As one of the most innovative offerings of psychiatry, transcranial magnetic stimulation (TMS) is often referred to as a new, game-changing treatment solution for clinical depression, obsessive-compulsive disorder (OCD), anxiety disorders, and other debilitating mental health conditions.
While TMS may qualify as the “new kid on the block” compared to conventional mental health solutions like medication and psychotherapy, it’s actually been around long enough to establish a proven track record, demonstrate impressive results, and receive FDA approval.
If you’re like most of the patients we treat here at TMS & Brain Health, you’re probably just as curious about the origins of TMS as you are about its benefits. Here’s what you need to know.
The Science of TMS Treatment
Transcranial Magnetic Stimulation is a brain stimulation technique that uses noninvasive magnetic energy to reawaken the areas of your brain that have been made less active by persistent mental health disorders like depression.

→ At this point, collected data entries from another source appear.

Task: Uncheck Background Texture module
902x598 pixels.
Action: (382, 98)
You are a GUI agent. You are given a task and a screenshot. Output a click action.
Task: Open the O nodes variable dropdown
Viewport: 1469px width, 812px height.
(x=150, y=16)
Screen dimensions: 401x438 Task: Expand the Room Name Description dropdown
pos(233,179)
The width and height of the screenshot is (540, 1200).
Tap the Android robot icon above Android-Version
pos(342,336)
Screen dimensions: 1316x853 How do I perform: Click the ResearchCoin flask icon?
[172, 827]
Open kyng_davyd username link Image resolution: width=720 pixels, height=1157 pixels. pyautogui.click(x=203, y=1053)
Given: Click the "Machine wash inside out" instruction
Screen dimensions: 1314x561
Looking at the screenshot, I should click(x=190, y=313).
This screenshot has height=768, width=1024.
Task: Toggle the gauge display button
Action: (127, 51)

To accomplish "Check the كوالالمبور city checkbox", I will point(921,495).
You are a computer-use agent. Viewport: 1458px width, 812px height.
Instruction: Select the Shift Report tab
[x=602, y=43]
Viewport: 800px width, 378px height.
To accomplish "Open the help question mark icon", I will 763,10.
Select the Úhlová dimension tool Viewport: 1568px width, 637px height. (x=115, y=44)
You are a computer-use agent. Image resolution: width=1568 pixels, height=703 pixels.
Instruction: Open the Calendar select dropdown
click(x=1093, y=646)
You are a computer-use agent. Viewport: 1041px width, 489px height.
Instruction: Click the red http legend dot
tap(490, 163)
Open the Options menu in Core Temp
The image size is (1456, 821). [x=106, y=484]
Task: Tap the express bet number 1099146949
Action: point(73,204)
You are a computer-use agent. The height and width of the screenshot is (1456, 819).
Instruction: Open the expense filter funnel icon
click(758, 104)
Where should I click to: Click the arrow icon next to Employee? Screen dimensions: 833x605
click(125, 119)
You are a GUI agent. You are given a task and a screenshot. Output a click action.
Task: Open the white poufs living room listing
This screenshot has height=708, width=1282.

During TMS therapy, an electromagnetic coil is placed on a specific area of your head. When it’s switched on and off intermittently, it produces rhythmic, low-magnitude magnetic pulses that pass through your scalp, muscles, and skull and into your brain. This painlessly stimulates the inactive brain cells that contribute to symptoms of depression.
By recalibrating the neural pathways that drive the mood-regulation structures of your brain, TMS helps balance your brain’s chemical activity and restore normal brainwave patterns. As your brain activity gradually normalizes over the course of treatment, your symptoms should improve substantially or subside completely.
An Electric Beginning
The concept of neuromodulation, or stimulating blood flow in an effort to relieve pain or affect changes in the brain’s mood center, has been around in one form or another for centuries.
From the innovative use of electric eels to relieve pain in ancient Egypt, to the more recent use of electroconvulsive therapy (ECT) to stimulate changes in abnormal brain chemistry, electricity has been the neuromodulator of choice through the ages.
As scientists and physicians began exploring the application of electricity in medicine in the late 18th century, they came up with the tangential theory that magnets, or magnetic energy, might be able to affect brain activity and thinking.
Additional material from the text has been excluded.